I put some parts of myself into Alexa. She’s a bit like me when I was younger – she’s very meek and unassertive, and doesn’t know what she wants in life, and is just stuck in a bit of a dead end in terms of her job and economic situation and relationships with no way out. Again, autism and my problems with cognitive empathy play a role in this – because I struggle to put myself into other people’s minds, a lot of my characters end up based on me in some way. Although I do also find it liberating to try to write characters who are very different from me. I also didn’t want Alexa to be an autistic character, so I wrote her as different from me in some ways. I’ve never been in her exact life situation, and I’ve never been a chugger, although I have had experiences as a volunteer campaigner trying to get passers-by to sign a petition. I know the frustration of standing there for hours, only getting one or two sign-ups from multiple approaches.
The fact that Alexa is struggling to pay her own rent and eat while raising funds to help others says a lot about our societies and the issues humanity is facing. What made you want to explore these themes?
I just wanted to write about the precarity so many people are facing at the moment. I graduated university in 2015 and it felt like there weren’t a lot of good opportunities for me, although I have a lot of privileges that have made my life easier. And it feels like the outcome for every crop of young people every year has got worse since then, especially since Covid. We’re all climbing up a ladder and seeing the rung below us fall away. There are a lot of rooms advertised in Bristol which are much like Alexa’s and Mart’s – crappy places that cost a ludicrous amount. I’m concerned about what it does to people to constantly live hand-to-mouth, not just physically but emotionally. If the place you sleep in every night is too cramped and shabby to ever be a home, if you never have enough money to cover your needs, yet alone your wants, do you ever get to relax? Do you ever get to truly feel like you’re a part of your own life, or the society around you?

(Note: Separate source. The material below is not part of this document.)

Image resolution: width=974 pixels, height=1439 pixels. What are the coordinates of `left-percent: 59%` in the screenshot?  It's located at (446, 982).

A lot of people point out that it’s hypocritical for charities to say they want to make a positive difference in the world, but then use these chuggers, who are antisocial and make it unpleasant to go down the street. In a capitalist society, is anything morally pure? Do we all have to use bad means in the service of hopefully worthwhile ends? Are we all exploiting someone else to survive?
You are currently working on a novel and a memoir - can you tell us more about those? Do they explore similar themes to your short fiction?
My novel, Distraction Displays, is about a young woman with undiagnosed autism trying to solve the mystery of her twin sister’s disappearance when they were children. Again, it’s a balance of writing from my own experiences and imagining experiences I’ve never had and never want to have.
My memoir, The Bad at Games Manifesto, is about my life through the prism of dyspraxia, which is the other neurodevelopmental disorder I have. I feel there’s been an outpouring of writing by autistic women in recent years but no equivalent writing about dyspraxia, although it impacts many people who have it profoundly.
There’s a quote about writing by George Eliot that I love: “Falsehood is so easy, truth so difficult.” I’m interested in writing honestly about all the complexities and contradictions of life at this fragile and frightening time.